O PROBLEMA - Continue o texto sobre a prevenção da lavagem de dinheiro nos cartórios a partir do ponto em que ele para.

Para o sucesso desse trabalho, a identificação de atividades ilícitas passa também pela melhoria da atuação de órgãos de controle, como o Conselho de Controle de Atividades Financeiras (Coaf), que possui papel estratégico no combate à lavagem de dinheiro, segundo o corregedor-geral de Justiça da Bahia, desembargador José Edvaldo Rocha Rotondano. Ele lembrou que o Provimento n. 88/2019, da Corregedoria Nacional de Justiça, ao dispor sobre os procedimentos e os controles a serem adotados pelos notários e registradores para prevenção dos crimes de lavagem de dinheiro, representou avanço no fluxo de informações à disposição dos órgãos. “Porém, a quantidade de informações nem sempre é acompanhada de qualidade”, ponderou.

O desembargador detalhou que o provimento prevê o dever de tabeliões e registradores comunicarem operações com elementos que possam caracterizar os delitos à unidade de inteligência financeira (UIF). No seu entender, o ato normativo não deixa claro o que pode ser atividade atípica. “O procedimento utilizado não parece ser uma forma prática, segura e impessoal”, disse.

Para exemplificar os desafios ao atendimento do provimento, ele ilustrou com um caso que acompanhou na Comarca de Guanambi, no sudoeste baiano. No município, comerciantes locais e uma senhora identificada como dona de casa e pensionista do INSS estavam adquirindo imóveis com valores entre R$ 40 mil e R$ 70 mil.

O desembargador disse que a serventia deixou de informar sobre a atípica venda de imóveis. “Durante a correição, verificamos que o cartório de imóveis não estava adaptado ao Provimento 88, as recomendações do ato normativo não eram seguidas, havendo omissão da delegatária em comunicar os fatos aos órgãos de controle”, expôs. A conduta da delegatária provocou a abertura de Processo Administrativo Disciplinar (PAD).

A experiência aponta, conforme o desembargador, que a norma é cumprida de forma heterogênea entre as unidades da Federação e, em alguns casos, gera números excessivos de comunicações, dificultando a efetividade do controle dos ilícitos penais.

Para melhorar a efetividade do provimento, com avanço técnico, ele defendeu a qualificação das serventias, resultando em comunicações mais assertivas e precisas. Rotondano também destacou a necessidade do envolvimento das corregedorias dos tribunais de Justiça, devido à sua capilaridade e proximidade com as atividades finalística desempenhadas pelos cartórios.

Informações centralizadas

As atividades atípicas nem sempre são possíveis de serem identificadas pelos notários e registradores, contrapôs o tabelião do Cartório do 1º Ofício do Núcleo Bandeirante (DF) e presidente do Colégio Notarial do Brasil – Seção do Distrito Federal, Hércules Alexandre da Costa Benício.

Hércules lembrou que, até 2020, tabelionatos de protestos não faziam parte da Avaliação Nacional de Risco de PLD/FT (ANR), que identifica e cataloga os maiores riscos de lavagem de dinheiro e financiamento do terrorismo. Assim, criminosos usavam cartórios para lavar dinheiro.

SEÇÃO DE DADOS -
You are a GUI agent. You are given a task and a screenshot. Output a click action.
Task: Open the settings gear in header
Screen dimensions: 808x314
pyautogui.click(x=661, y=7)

RESULTADO DO EXERCÍCIO -
Ele explicou que isso podia ser feito com emissão de notas promissórias, por exemplo. “O devedor não pagava a nota na data do vencimento, o falso credor encaminhava o título para protesto ao tabelionato. Ao ser cobrado, o criminoso pagava a dívida em dinheiro, que era depositado em conta corrente do tabelião de protesto. Com isso, o repasse do valor saia da conta do tabelionato”, ilustrou o palestrante.

O tabelião assegurou que, com essa estratégia utilizadas pelos criminosos, o notário não tem como desconfiar que aquela é uma atividade atípica. Sobre a quantidade de informações que são passadas, o tabelião sugeriu, a partir da experiência adotada pela Espanha, a criação de um órgão central de prevenção, que recepciona as informações das várias unidades de serviço. “Em 2017, os registradores de imóveis espanhóis reportaram 13.136 comunicações, depois de serem cruzadas e analisadas, foram encaminhadas para a UIF apenas 140 expedientes”, acentuou.

Aprimoramento

Os casos apresentados reforçam o caráter propositivo do evento. “O que vai ser feito depois é que trará o diferencial”, avaliou o coordenador geral de articulação institucional do Departamento de Recuperação de Ativos e Cooperação Jurídica internacional do Ministério da Justiça e Segurança, Edson Garutti.

Ele concordou que a quantidade de informações passadas pelos notários e registradores é importante, mas a qualidade também deve ser observada. “É preciso criar massa crítica sobre o assunto, quais são as boas práticas, elas saem de dentro do segmento. Temos o normativo, agora vamos ajustar. Não vai ficar pronto, porque é um processo em evolução e os crimes também mudam”, pontuou.

Edson esclareceu que, no crime de lavagem de dinheiro, a pessoa está tentando ocultar e dissimular a origem do ativo. Já no financiamento ao terrorismo, apesar de serem usados alguns meios semelhantes aos de lavadores de dinheiro, o objetivo é esconder o destinatário.

O palestrante defendeu que a melhoria do sistema de combate à corrupção deve ser feita coletivamente e não apenas por um ente, um órgão ou um segmento. Ao mesmo tempo, cada segmento, tendo conhecimento profundo dos ilícitos praticados, consegue identificar e comunicar às autoridades. O entendimento foi corroborado pelo ministro Marcelo Navarro. “A colaboração interinstitucional é essencial para o combate a esses crimes”, disse.

Reveja o Seminário Atuação dos Cartórios no Combate à Lavagem de Dinheiro e ao Financiamento ao Terrorismo no canal do CNJ no YouTube.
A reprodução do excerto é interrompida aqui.